**REQUIRED WORK:** Put every line of the listing below into a JSON list of strings, one string per line, with blank lines omitted. Leave the pictures out of the output.

**LISTING:**
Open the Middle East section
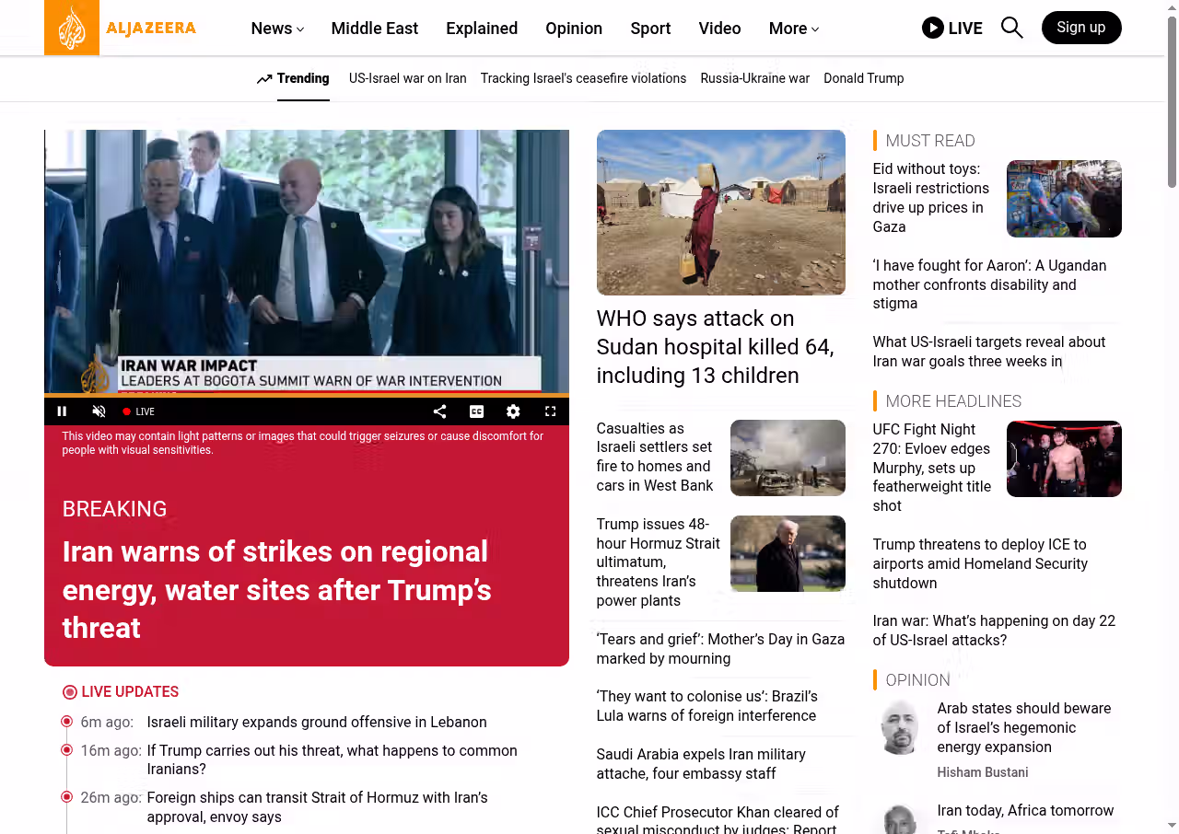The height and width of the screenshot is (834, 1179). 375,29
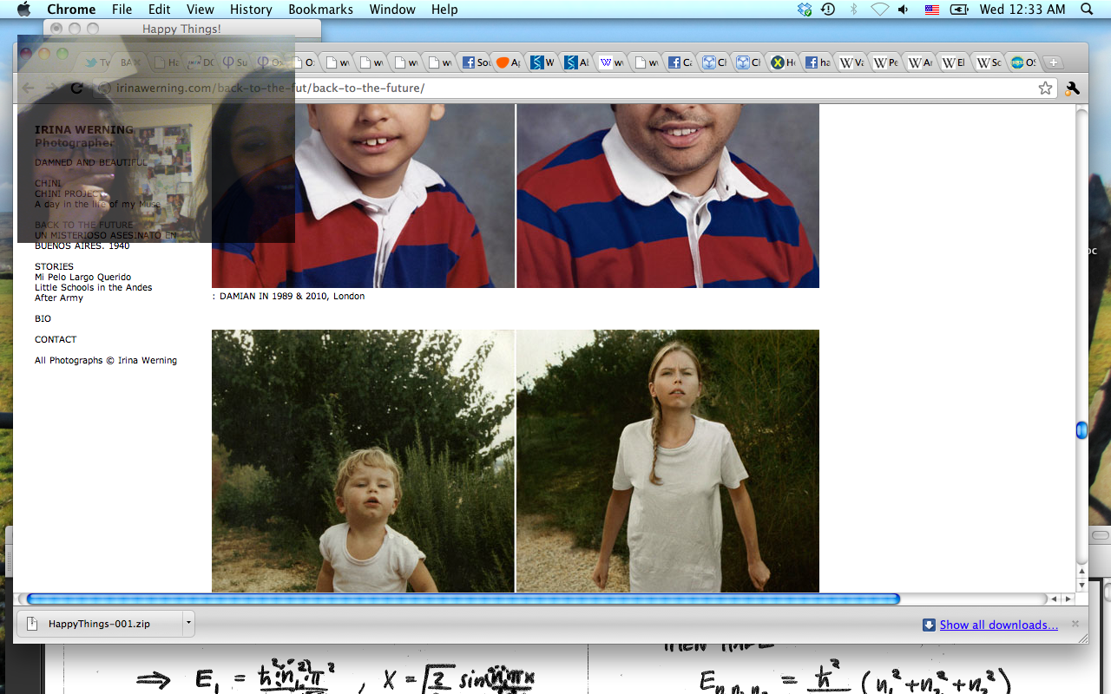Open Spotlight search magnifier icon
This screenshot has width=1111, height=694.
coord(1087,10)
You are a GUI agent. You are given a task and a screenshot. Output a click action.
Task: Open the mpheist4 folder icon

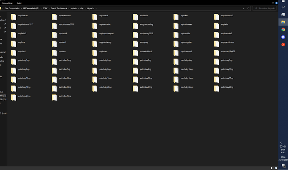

**EXERCISE ANSWER:**
[
  "Open the Middle East section",
  "The height and width of the screenshot is (834, 1179). 375,29",
  "Open Spotlight search magnifier icon",
  "This screenshot has width=1111, height=694.",
  "coord(1087,10)",
  "You are a GUI agent. You are given a task and a screenshot. Output a click action.",
  "Task: Open the mpheist4 folder icon"
]